# Dataset entries
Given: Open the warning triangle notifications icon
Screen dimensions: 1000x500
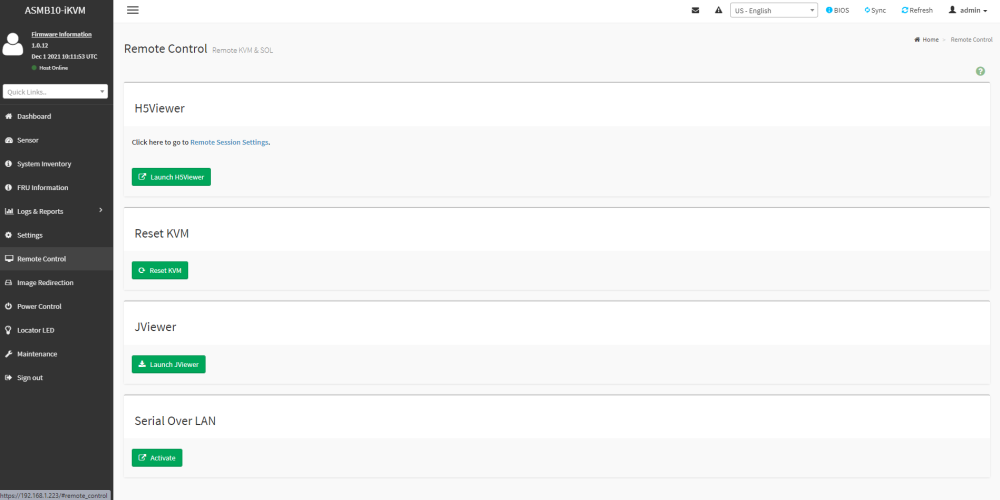Looking at the screenshot, I should click(718, 10).
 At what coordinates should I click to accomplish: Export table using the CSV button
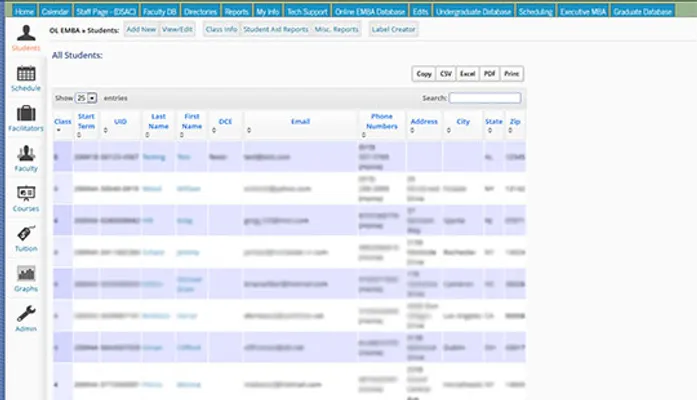[447, 74]
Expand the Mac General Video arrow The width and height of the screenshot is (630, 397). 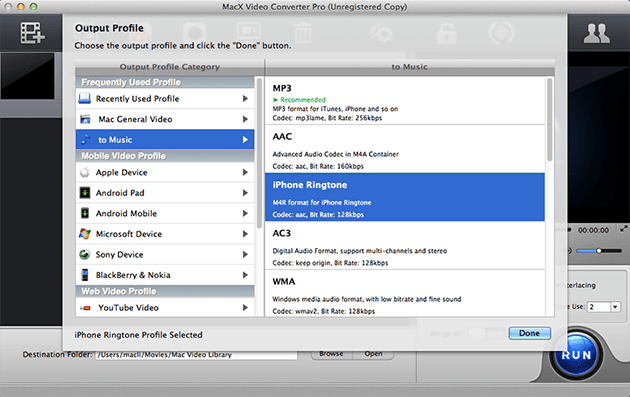[245, 119]
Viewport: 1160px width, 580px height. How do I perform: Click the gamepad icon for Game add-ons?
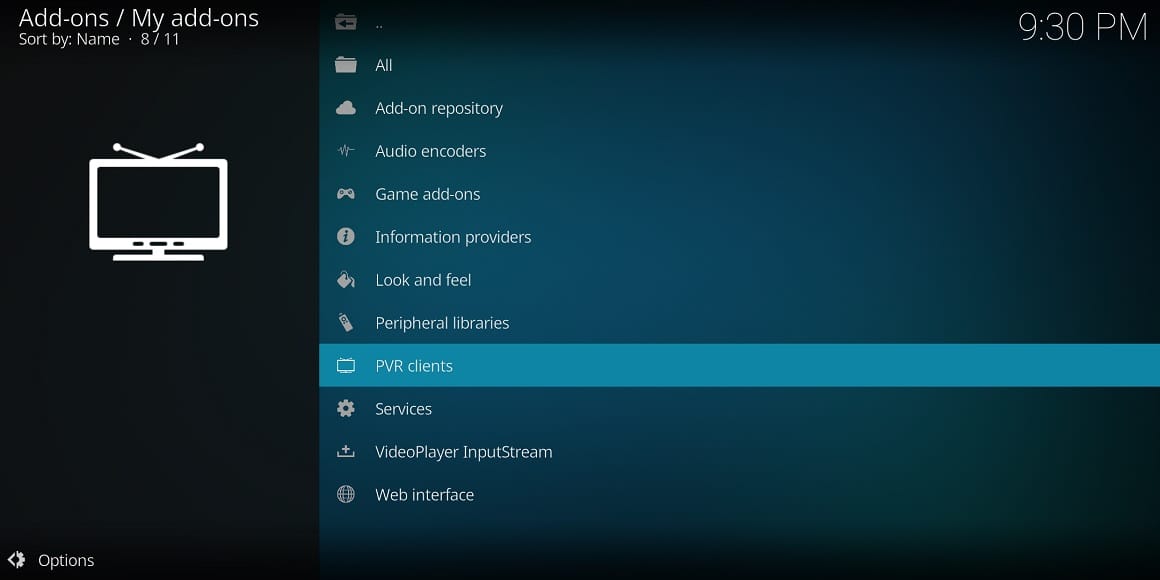[x=346, y=194]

# Requirement
Rewrite the lines starting at the line that contains "Viewport: 1160px width, 580px" through the last of the lines, with "gamepad" replaced by "controller" and everything else left the same. Omit the pictures from your answer.

# Exercise answer
Viewport: 1160px width, 580px height. How do I perform: Click the controller icon for Game add-ons?
[x=346, y=194]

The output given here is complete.